[Start of Page extract]

Most sites pay through Skrill, bank transfer, or a gift-card option, with a minimum of around 50 to 100 Sweeps Coins before you can redeem. The first redemption takes longest because that’s when they verify your ID, a step called KYC, which is just the casino checking you really are who you say you are before it pays you. Here’s the Maryland-specific bit: since the regulator has started leaning on payment processors, the way money moves in and out of these sites is exactly where the pressure lands. So get your ID verified early, and cash out promptly rather than letting a balance sit. Don’t give a squeezed payment pipeline the chance to become your problem.
What else is legal in Maryland
Sweeps aren’t the only game in town, and the rest of it is on much firmer legal ground. Since 2022, Maryland has had legal online sports betting, regulated by the same agency that’s squeezing the sweeps sites, so you can bet on the Ravens or Orioles from your phone with a licensed sportsbook standing behind your money. That’s a separate thing from online casino play, and legalizing it didn’t open the door to online slots. There’s a certain irony in it: the same regulator that licenses your sports betting app is the one working to shut the sweepstakes sites down, which tells you how seriously the state draws that line.

[End of Page extract]

• Exercise objective
In the Maryland gambling text, translate this sentence into Spanish: "So get your ID verified early, and cash out promptly rather than letting a balance sit." You can leave the lines aside; they are not needed.

[Start of Data entries]

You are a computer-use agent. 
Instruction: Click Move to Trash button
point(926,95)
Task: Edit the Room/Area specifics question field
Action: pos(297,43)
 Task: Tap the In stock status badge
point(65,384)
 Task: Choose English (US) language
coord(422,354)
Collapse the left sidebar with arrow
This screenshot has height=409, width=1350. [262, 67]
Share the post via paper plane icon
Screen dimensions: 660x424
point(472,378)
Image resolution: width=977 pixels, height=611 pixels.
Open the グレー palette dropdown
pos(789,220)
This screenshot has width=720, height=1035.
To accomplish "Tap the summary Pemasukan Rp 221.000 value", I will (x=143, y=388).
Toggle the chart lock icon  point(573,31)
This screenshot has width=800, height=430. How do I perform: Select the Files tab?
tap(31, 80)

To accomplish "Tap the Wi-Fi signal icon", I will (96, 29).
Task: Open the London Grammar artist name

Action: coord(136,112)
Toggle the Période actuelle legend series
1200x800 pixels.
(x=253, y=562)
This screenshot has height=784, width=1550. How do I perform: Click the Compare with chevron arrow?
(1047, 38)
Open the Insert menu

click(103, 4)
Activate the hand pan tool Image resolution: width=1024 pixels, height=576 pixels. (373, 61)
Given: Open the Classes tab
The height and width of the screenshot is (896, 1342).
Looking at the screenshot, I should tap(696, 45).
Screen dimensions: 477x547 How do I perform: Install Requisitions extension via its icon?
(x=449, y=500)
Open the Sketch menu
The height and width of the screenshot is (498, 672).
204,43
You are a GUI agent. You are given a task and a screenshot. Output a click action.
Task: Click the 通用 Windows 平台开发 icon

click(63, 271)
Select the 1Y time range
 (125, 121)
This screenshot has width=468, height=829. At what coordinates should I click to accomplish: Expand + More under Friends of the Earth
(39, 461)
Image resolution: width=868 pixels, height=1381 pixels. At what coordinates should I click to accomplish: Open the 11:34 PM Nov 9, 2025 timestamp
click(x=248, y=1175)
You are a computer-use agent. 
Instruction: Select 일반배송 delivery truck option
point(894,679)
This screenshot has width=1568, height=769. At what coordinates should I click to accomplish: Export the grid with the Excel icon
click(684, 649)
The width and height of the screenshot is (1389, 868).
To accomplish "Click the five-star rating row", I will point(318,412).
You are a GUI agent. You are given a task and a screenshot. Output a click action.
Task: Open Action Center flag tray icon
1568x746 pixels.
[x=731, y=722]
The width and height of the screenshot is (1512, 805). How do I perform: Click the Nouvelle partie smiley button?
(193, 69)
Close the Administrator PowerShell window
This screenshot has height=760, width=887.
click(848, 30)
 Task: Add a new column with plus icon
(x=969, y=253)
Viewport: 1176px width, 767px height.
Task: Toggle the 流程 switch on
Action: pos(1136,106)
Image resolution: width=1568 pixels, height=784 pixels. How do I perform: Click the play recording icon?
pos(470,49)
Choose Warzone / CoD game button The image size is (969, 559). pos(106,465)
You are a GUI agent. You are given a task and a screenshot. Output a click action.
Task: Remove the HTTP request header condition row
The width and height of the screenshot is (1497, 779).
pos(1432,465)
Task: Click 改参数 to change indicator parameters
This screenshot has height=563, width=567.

[End of Data entries]

• Result for this exercise
Así que verifica tu identificación cuanto antes y retira tu dinero con prontitud en lugar de dejar un saldo inactivo.